### Übungsaufgaben
1/ Beantworte drei Fragen zum Text über «The Mole»:
(a) Mit welchem Format scheut Oliver Fuchs den Vergleich?
(b) Von welchem Sender stammt die jüngst gescheiterte Adaption?
(c) Worauf liegt in beiden Sendungen zudem der Fokus?
2/ Führe den Text über «The Mole» nach seinem letzten Satz weiter.

### Textauszug

Natürlich hat «The Mole»-Produzent Oliver Fuchs recht, wenn er im Interview mit Quotenmeter den Vergleich zu «Survivor» scheut. Zum einen unterschieden sich beide Formate konzeptionell tatsächlich, zum anderen wäre der Blick auf die jüngst gescheiterte VOX-Adaption auch strategisch unklug. Niemand vergleicht sich schließlich gerne mit Formaten, die klar und deutlich gefloppt sind. Dennoch gibt es Parallelen: In beiden Sendungen geht es mehr um strategisches Handeln und Menschenkenntnis als um bloßen Trash. Sowohl bei «Survivor» als auch bei «The Mole» liegt der Fokus zudem auf langen Spielen, die beeindruckende Bilder liefern. Allein die Tatsache, dass sich beide Formate klar von anderen Reality-Produktionen unterscheiden, eint sie wieder. Und auch das negative Quotenschicksal, das «Survivor» erleiden musste, scheint bei «The Mole» zumindest nicht ausgeschlossen.

### Extrahierte Einträge
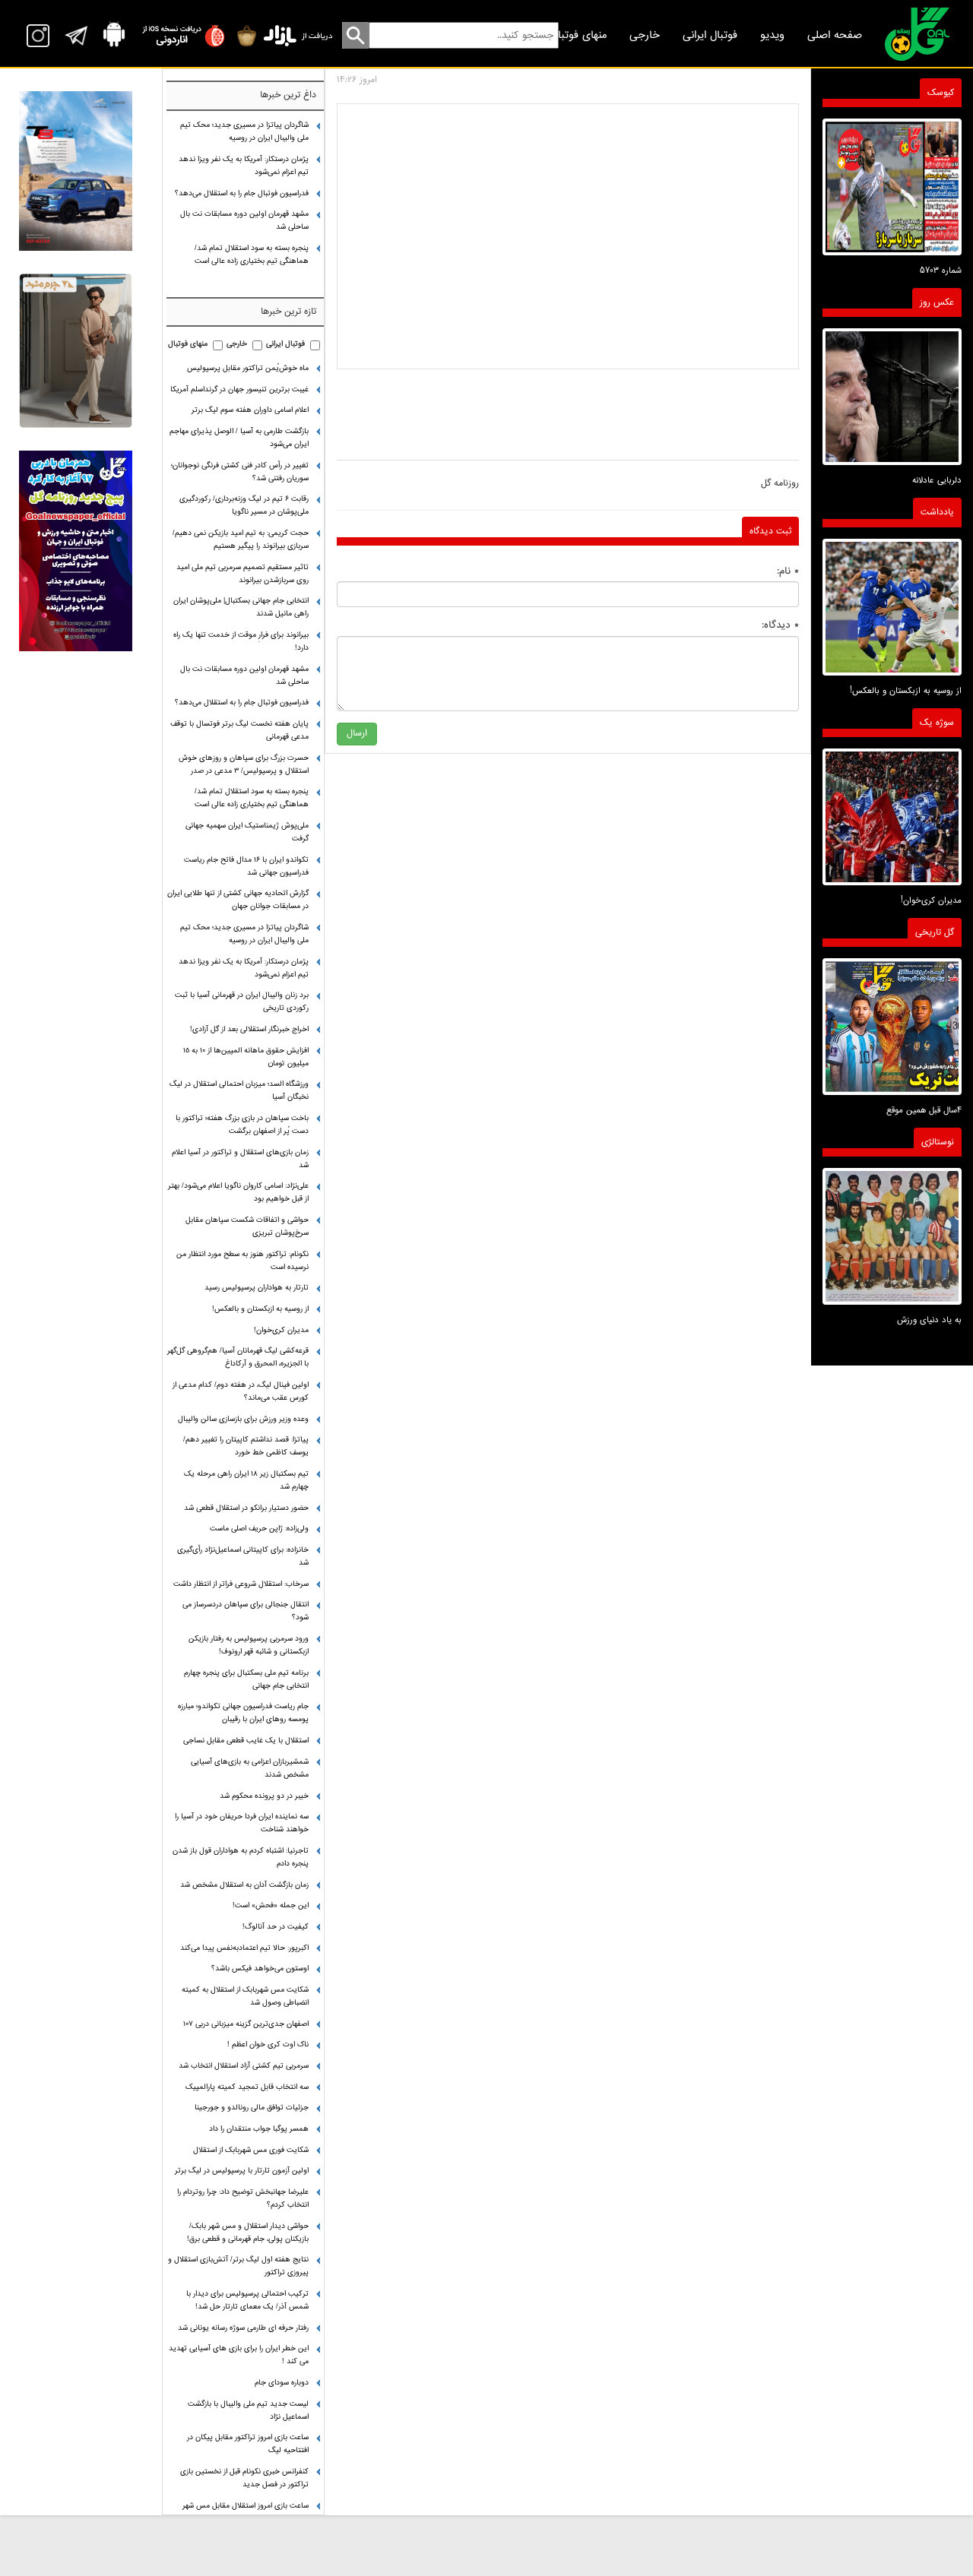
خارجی (644, 35)
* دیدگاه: (780, 625)
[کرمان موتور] (75, 171)
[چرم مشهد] (75, 350)
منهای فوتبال (579, 35)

### Lösungen
1/
(a) Mit «Survivor».
(b) Von VOX.
(c) Auf langen Spielen, die beeindruckende Bilder liefern.

2/
Dennoch bleibt abzuwarten, ob sich die Zuschauer mit der 2020er-Version von «Der Maulwurf» aka «The Mole» arrangieren werden oder nicht. Ausgeschlossen ist es nicht, dass einige Zuschauer sehr viel weniger mit dem „fiktionalen Gewand“ der Reality-Sendung fremdeln werden als der Autor dieser Rezension. Schwer könnte es Sat.1 aber nicht zuletzt deshalb haben, weil es ab Mittwoch auch bei RTL ums Mitraten geht. In «Are You The One?» müssen die Teilnehmer zwar keinen Maulwurf enttarnen, dafür aber Singles zu vermeintlich perfekten Matches „paaren“ (hier geht's zu unserer TV-Kritik). Im Vergleich zur abgespacten Neuauflage vom «Maulwurf» dürfte das für viele die leichter zu verdauende und gewohntere Reality-TV-Kost sein.

Sat.1 zeigt «The Mole» auch in den kommenden Wochen immer mittwochs zur besten Sendezeit um 20.15 Uhr.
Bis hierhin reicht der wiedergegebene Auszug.